O teu poema não vai rimar na primeira estrofe
Vou te privar dos refrãos
Talvez não tivesse nem verso
Mas havia de ter tua música.

E tua alegria guardada
Aqui exposta, escancarada
Que nem no sorriso
Tão bonito, tão tanto
Que agora mostras.

Seria mais simples que dizer te amo
E menos besta que dizer casemos
E bem maior que calar,
Que em si mesmo já tão grande.

Será um quadro de várias cores
Um brinquedo de criança
Uma noite virada
Uma chuva amanhecendo
Seremos nós e isso será tudo

E quando éramos antes
Sobre sermos agora
E seremos em futuro:
Tudo isso são detalhes

Detalhados estaremos conforme andarmos querendo
Os verso tudo do tamanho que quisermos
Os dias todos com os nomes que tu deres
As verdades vão ser desnecessárias
Tudo tão repleto de repletos

Ninguém vai ter que dizer nada
E, mesmo no silêncio, mil e uma portas:
O tempo será na hora em que formos
A casa infinita de nós

Seremos três, como disse a fada
E um eu doutro tempo
Um eu que já te havia
Todos os começos foram sempre começados
E cantados.


Ademais, quer saber da verdade do mundo?

Voar é estarmos exatamente aqui.


(e pronto)

18.12.06

Ao carnaval

(ps: a carta pra quase não mandar permanece ali embaixo, mandada, mas quase por qualquer coisa = )



O bom é que a vida não pare. O bom é que a vida não desça. Vindo o que vier, a vida dança, a vida cala, a vida grita. Estupidez achar que pare por um choro: a vida é um coro que não pára de pintar.
De cair, de rodar. É o menino que pisa na bola e se acaba de rir, é a moça que chora dos pulsos cortados sem se cortar. É o tempo que anda. E o que não anda, também. O pulsar só pulsa, o sentir só sente e, se não, se mente, mente-se, cabou.
Pensei, pensei num pente. E aí o dente e aí a morte. E aí a vida e aí o sábado. Prosados versos, prezados versos, versejados densos, e, se minto, tento esquecer do medo. Mas, segredo, não conte a ninguém, por ora vou bem, e o menino corre.

17.12.06

Carta por (quase) mandar:

Sabe de onde eu nasci, ms? Eu vou te dizer que eu nasci dum sorriso mesmo, há muito tempo, já nem sei quanto, e não saber não é incômodo: apetece-me apenas saber que nasci foi de um sorriso - e esses são todos os meus motivos.
E é por daí ter nascido que ele se fez imenso, incomensurável, de dentro e ao mesmo tempo ridiculamente expressado, ao ler carta tua. Nunca mais me cobrei sentido, e é onde as coisas mais têm feito: no sorriso.

···

[Tarefas do exercício]
1 > Responda às perguntas sobre o texto com o poema e a carta.
(a) Que data aparece logo abaixo de "(e pronto)"?
(b) No verso "Seremos três, como disse", quem disse isso?
(c) No parágrafo que começa com "O bom é que a vida não pare", a vida é descrita como que tipo de coro?
2 > Indique se cada afirmação concorda com o texto com o poema e a carta. Responda sim ou não e cite as palavras do texto que decidem.
(a) O poema vai rimar na primeira estrofe.
(b) Na carta, quem escreve afirma ter nascido de um sorriso.
(c) Segundo o texto, voar é estar em outro lugar.
3 > Prossiga o texto com o poema e a carta, começando depois da última frase, "Nunca mais me cobrei sentido, e é onde as coisas mais têm feito: no sorriso."

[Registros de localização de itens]

···

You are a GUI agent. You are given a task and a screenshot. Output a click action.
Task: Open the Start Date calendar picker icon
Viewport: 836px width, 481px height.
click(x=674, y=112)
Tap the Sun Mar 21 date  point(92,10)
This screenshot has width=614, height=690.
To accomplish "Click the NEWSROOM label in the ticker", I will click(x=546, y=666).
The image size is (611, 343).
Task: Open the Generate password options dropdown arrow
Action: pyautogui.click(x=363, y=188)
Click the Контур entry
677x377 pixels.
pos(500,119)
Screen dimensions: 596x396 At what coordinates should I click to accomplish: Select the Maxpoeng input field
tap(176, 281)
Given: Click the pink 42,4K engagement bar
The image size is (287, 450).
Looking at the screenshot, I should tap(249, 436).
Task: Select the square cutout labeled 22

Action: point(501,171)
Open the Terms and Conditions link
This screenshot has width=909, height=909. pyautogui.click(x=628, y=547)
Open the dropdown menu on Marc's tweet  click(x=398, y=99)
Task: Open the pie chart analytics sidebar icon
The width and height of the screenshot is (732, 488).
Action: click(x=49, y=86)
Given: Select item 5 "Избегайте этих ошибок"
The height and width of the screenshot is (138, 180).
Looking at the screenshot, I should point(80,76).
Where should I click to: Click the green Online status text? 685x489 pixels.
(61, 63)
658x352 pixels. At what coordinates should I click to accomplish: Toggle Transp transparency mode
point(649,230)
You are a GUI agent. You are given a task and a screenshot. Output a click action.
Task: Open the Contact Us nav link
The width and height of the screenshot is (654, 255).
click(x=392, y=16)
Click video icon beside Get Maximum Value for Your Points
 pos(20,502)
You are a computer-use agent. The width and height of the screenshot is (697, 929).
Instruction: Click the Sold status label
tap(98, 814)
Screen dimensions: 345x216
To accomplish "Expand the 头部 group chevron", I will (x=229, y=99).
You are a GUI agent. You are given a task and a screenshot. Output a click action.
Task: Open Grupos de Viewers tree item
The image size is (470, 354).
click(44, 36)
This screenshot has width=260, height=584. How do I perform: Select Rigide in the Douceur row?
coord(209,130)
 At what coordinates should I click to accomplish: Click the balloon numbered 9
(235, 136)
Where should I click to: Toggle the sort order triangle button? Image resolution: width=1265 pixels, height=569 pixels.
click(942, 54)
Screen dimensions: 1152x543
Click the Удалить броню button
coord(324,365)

···

[Respostas em ordem]
1 >
(a) 18.12.06
(b) A fada.
(c) Um coro que não pára de pintar.

2 >
(a) Não: "O teu poema não vai rimar na primeira estrofe".
(b) Sim: "Eu vou te dizer que eu nasci dum sorriso mesmo".
(c) Não: "Voar é estarmos exatamente aqui."

3 >
Sempre sinto que o mundo inteiro por contar-te, compreende? Eu quase escrevi um conto, só pra dizer. Minha descoberta: não sei se dou pra poemas, eu ando contando o tempo inteiro. Pequenos, grandes, agora, antes, sempre. Ele me ajuda e é tão divertido ele me pedindo conselho, se pra mim ele é o próprio quase-Deus (lembra que eu não quero perfeição, não lembra? Perfeição, não).
E é o que vou fazer, isso é um conto, pra você. Vou salvar, vai ser mais uma das minhas cartas, e bem especificamente pra alguém. Não pela sede do literário, mas pela saudade guardada, e pelo sorriso nascido, tendo eu mesma nascido dele, há tanto tempo.
(sabe aquele teu testamento, também tem tempo, mas falavas de quintana e caio, falava de si, falava de nós, falava só, falava sentindo, aquela é a coroa do universo: do lado da risada do Alan – risos - , essas são as respostas do Universo) e não não tenha ciúmes,
essa carta vai estar engraçada, pequena, e vou estar sorrindo a mais não poder, porque é assim que sempre foi e é assim que tem sido. Que estejas sorrindo também, porque te quero tanto, tanto bem, não me leias mal, não, não me leias mal.
Mas essa frase é só assim que pode ser dita, do querer e do bem, e aliás finja que eu nem disse, uma vez que sabes.
E, posto que sabes (adoro esse “posto” concessivo), resolvi falar.

Tens estado, então, feliz? Me agrada imenso. E agradar não é pouco. Curioso que tua carta provavelmente chegou nos últimos dez minutos, e eu sorrio até disso: estamos sempre nos mesmos lugares, ms.
Eita, essa foi lá em Desatino do Norte e voltou (rindo de novo), sabe, ms, acho que essa febre hoje me deixa meio lesa. Mas não é invenção, ando bem mesmo. A questão é que ficar em casa com febre e acordar e ter uma carta é uma coisa bonita.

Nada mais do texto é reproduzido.